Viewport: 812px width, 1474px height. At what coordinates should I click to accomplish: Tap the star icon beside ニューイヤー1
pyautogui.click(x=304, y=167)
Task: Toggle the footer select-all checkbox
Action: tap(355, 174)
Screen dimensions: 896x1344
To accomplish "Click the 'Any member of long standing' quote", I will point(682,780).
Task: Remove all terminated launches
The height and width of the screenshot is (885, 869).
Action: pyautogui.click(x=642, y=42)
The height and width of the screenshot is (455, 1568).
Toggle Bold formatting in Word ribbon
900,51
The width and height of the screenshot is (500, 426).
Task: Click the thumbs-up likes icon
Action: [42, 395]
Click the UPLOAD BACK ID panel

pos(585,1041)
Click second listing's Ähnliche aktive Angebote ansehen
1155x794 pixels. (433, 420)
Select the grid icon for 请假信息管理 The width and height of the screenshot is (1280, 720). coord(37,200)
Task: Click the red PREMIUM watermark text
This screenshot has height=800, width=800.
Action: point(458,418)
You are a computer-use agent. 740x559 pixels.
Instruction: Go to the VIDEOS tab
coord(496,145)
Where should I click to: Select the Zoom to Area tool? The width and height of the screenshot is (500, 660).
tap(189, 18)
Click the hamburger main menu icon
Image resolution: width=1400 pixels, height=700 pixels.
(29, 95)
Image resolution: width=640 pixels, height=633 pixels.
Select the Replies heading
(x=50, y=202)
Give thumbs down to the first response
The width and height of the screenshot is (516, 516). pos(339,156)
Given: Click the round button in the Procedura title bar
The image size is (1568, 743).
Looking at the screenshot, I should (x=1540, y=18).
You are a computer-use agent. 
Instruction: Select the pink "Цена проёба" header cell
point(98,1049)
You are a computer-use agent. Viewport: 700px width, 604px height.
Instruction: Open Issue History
_ _ _ _ _ _ _
Look through the listing and return each line containing the word "agent".

You are a computer-use agent. 740x559 pixels.
You are a computer-use agent. 
You are a computer-use agent. Viewport: 700px width, 604px height.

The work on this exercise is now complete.